I’m A Man You Don’t Meet Everyday

The fervour with which the national press are trying to second guess The FA about the appointment of Sven Goran Erikssons successor is something to behold. If all of this energy could be harnessed then there is no doubt that this could be the most environmentally friendly fuel known to man. And yet there is something extremely pathetic about it all. It is not as if they have the inside track on the appointment process; rather they are forced to survive on the scraps that the Governing Body decide to feed them. Which makes this whole hullabaloo unseemly, unsightly and ultimately uninformative.

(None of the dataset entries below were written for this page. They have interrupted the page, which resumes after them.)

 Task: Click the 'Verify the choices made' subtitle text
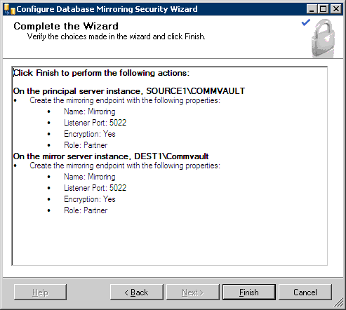point(117,36)
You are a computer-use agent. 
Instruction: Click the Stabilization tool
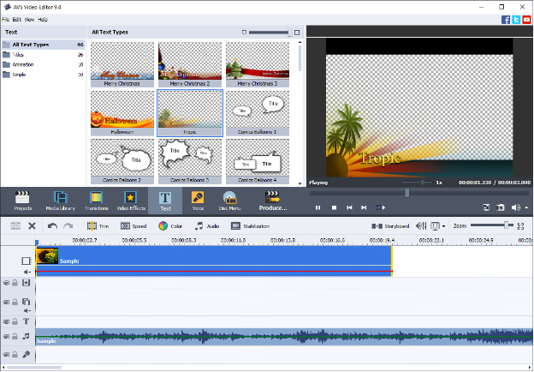click(x=251, y=226)
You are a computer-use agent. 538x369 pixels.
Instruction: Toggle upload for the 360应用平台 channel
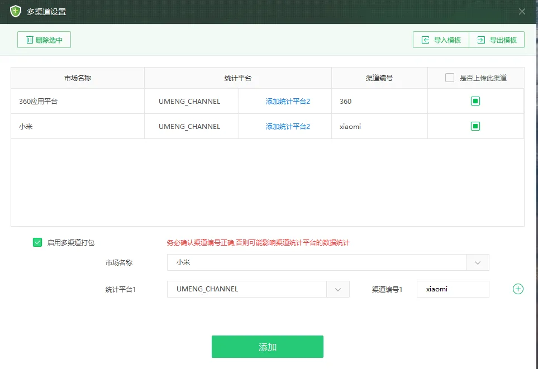(475, 101)
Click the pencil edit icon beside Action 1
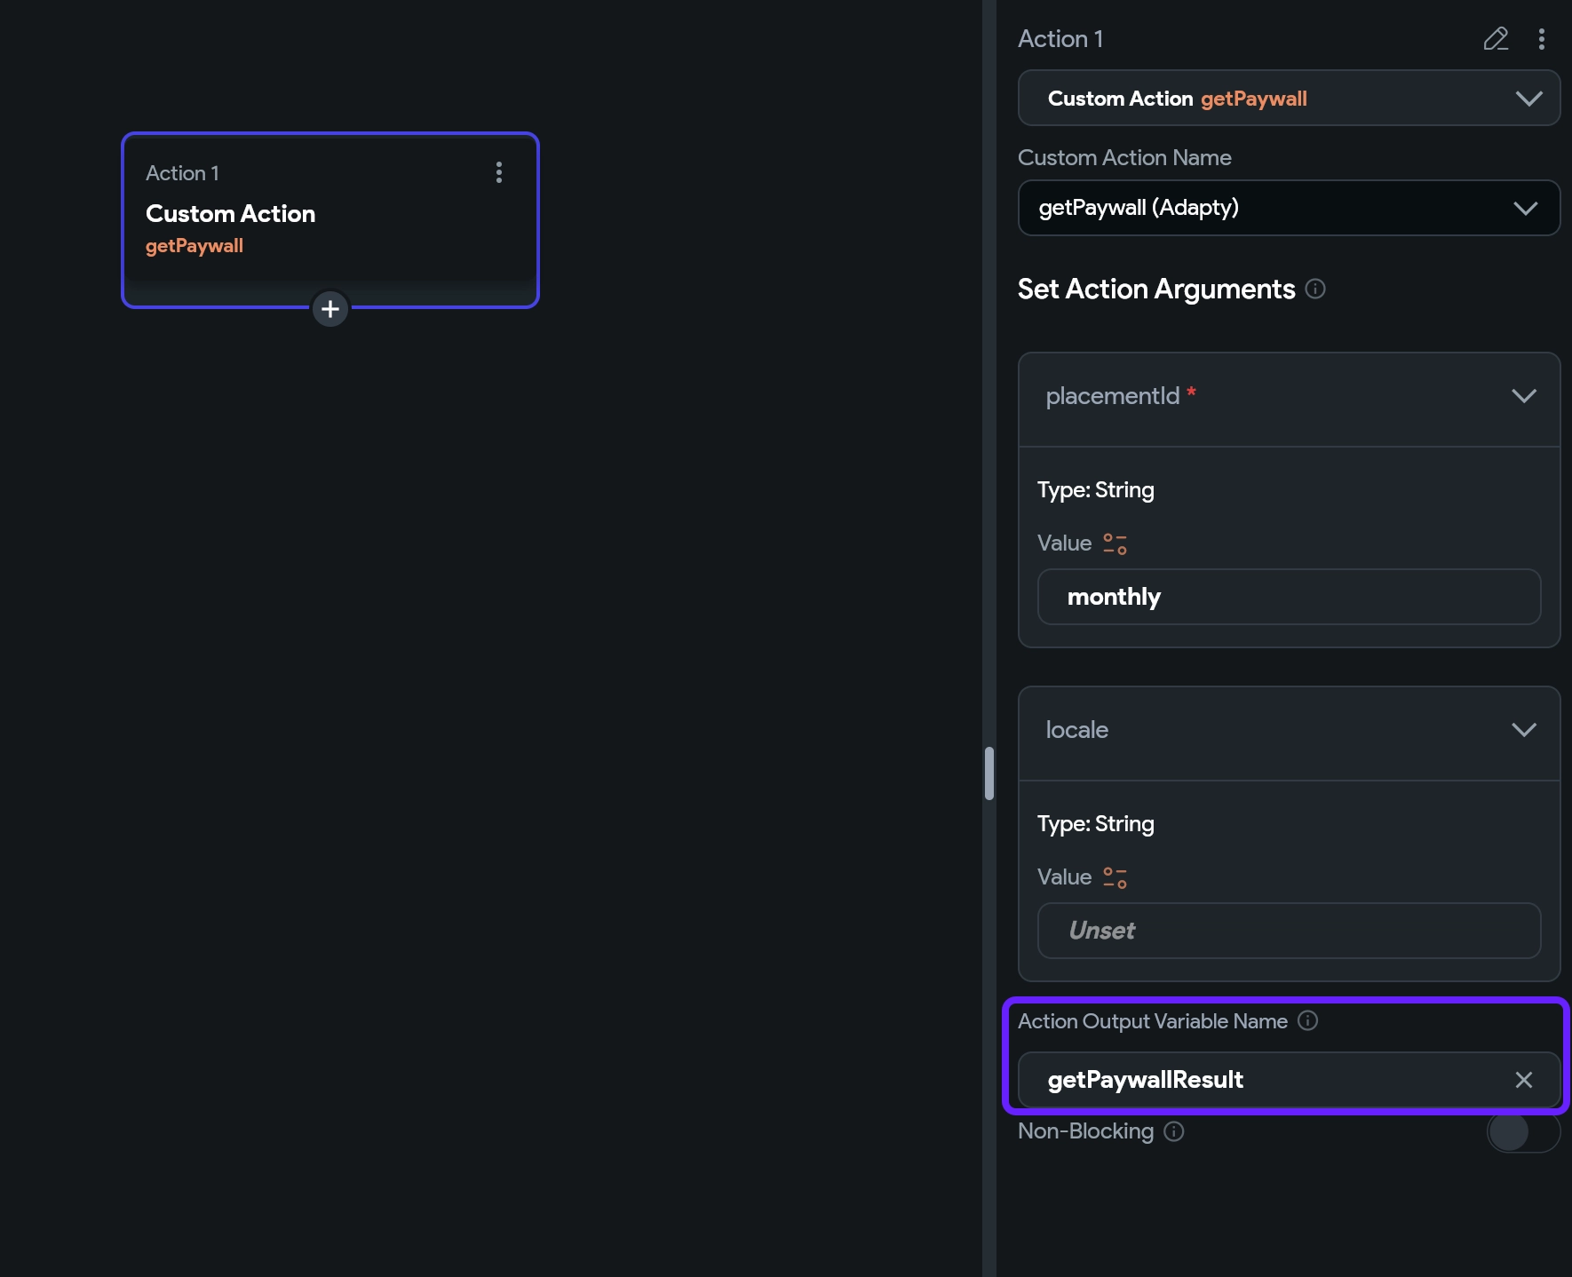The height and width of the screenshot is (1277, 1572). [x=1496, y=39]
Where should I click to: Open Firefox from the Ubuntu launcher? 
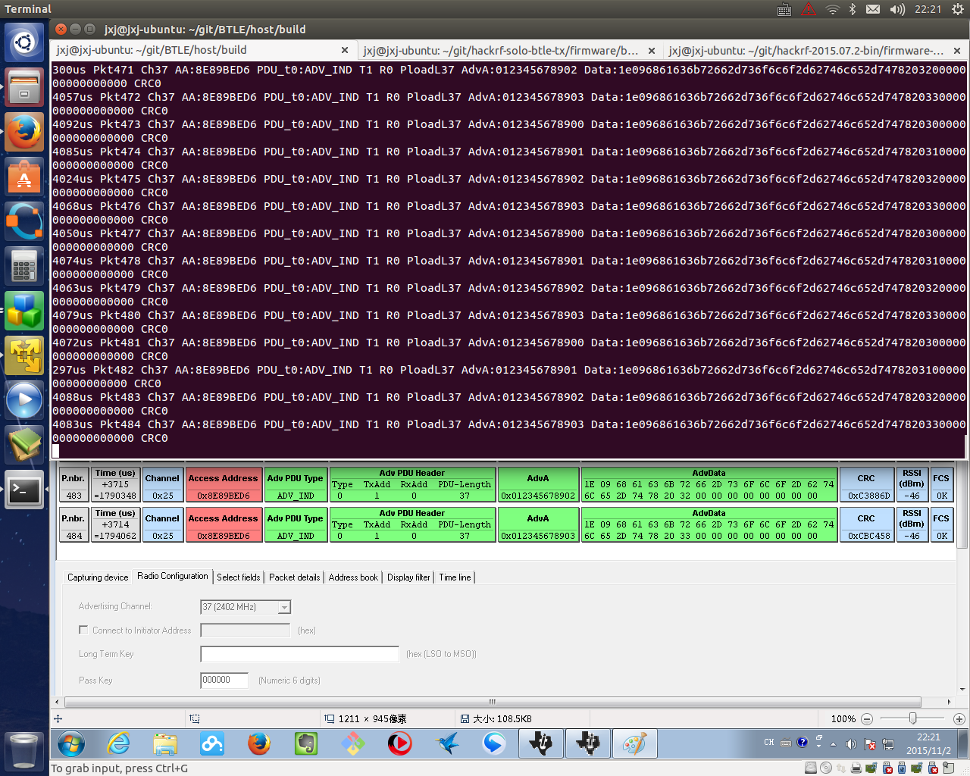24,133
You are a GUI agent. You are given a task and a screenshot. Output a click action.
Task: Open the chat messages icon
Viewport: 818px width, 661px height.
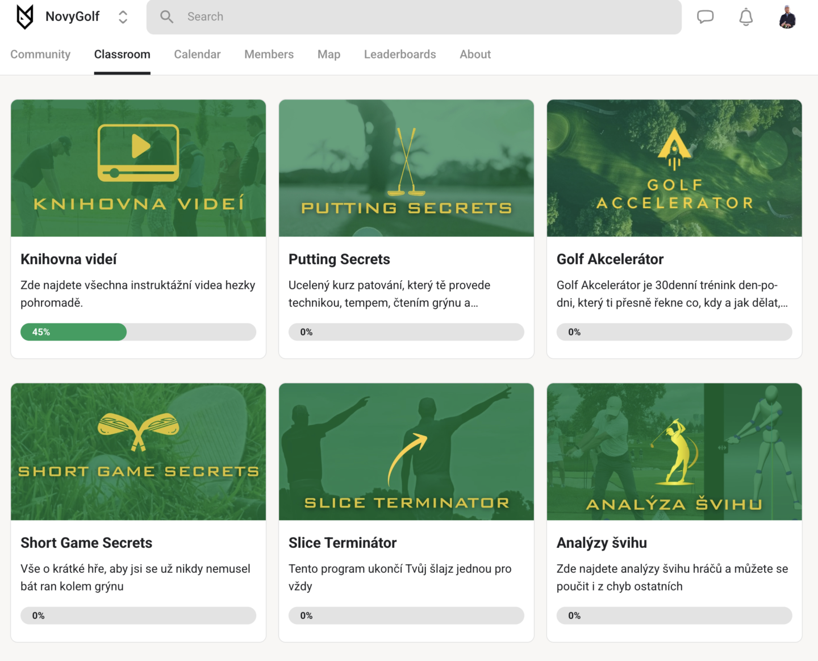point(705,17)
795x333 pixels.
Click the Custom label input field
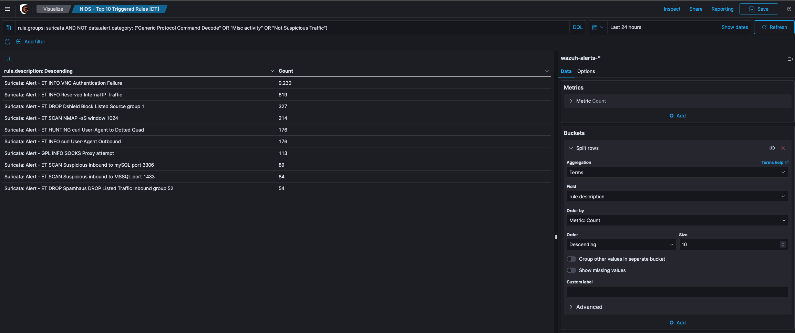pos(677,292)
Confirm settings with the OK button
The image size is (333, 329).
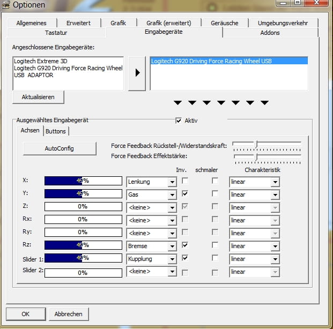[x=26, y=313]
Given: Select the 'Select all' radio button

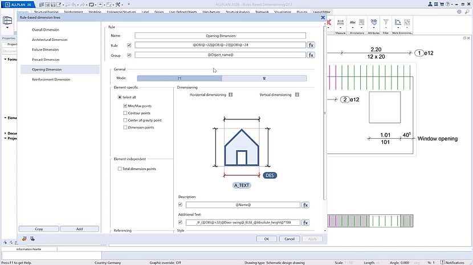Looking at the screenshot, I should (x=119, y=97).
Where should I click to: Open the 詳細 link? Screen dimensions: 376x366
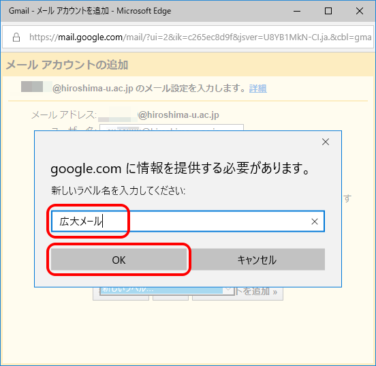coord(257,89)
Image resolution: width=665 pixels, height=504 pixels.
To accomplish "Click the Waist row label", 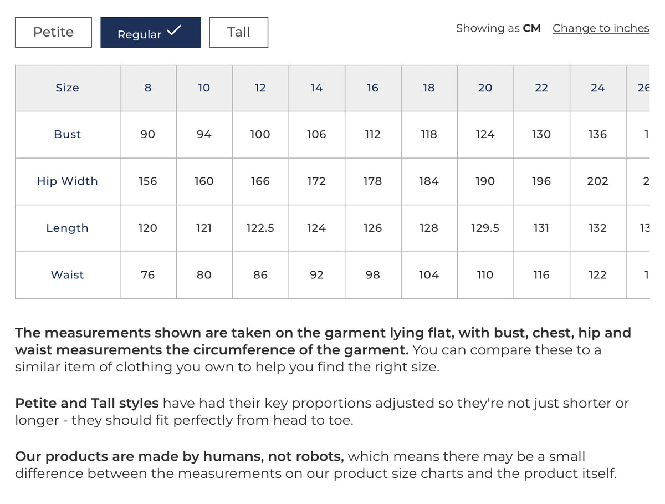I will pyautogui.click(x=68, y=275).
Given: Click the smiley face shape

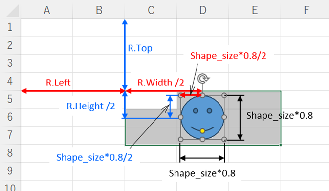Looking at the screenshot, I should tap(202, 117).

So far this week they have discovered the location of the “secret Oxfordshire mansion” where the second – or are they the first? – interviews have taken place. And yet we know not who has actually met with the Recruitment Panel. The only certainties are Allardyce and McLaren. O’Neill has to the best of my knowledge not commented on the job, publicly at least. Neither has Tony Soprano, other than to state that he would be lynched by the Portuguese public if he accepted the role before the World Cup. We do know that Alan Curbishley does not know if he will be interviewed (again) for the role. Here’s a hint Al. If they’ve carried out second interviews this week and you weren’t contacted, you were the first high profile casualty who didn’t get the chance to run the gauntlet of media scrutiny which is probably more severe than that suffered by the Prime Minister. But if you trawl back through the press coverage, didn’t The FA state that they would not be interviewing potential candidates this week if it impinged on their preparation for crucial games? Yes, I know McLaren was interviewed this week but it makes sense that he was one of the first as it meant he did not spend too much time away from his charges. It could be that the Panel felt that asking Curbishley to come on Monday afternoon was too close to their futile attempt at reaching the FA Cup Semi Final. Rather than sit and wait to see if he received a call either way, the Charlton manager decided to bleat in public about being kept in the dark. And in that instance he ensured that he will never become England manager. How could a potential employer trust him when he has run to the Press at the first sign of things not going his way.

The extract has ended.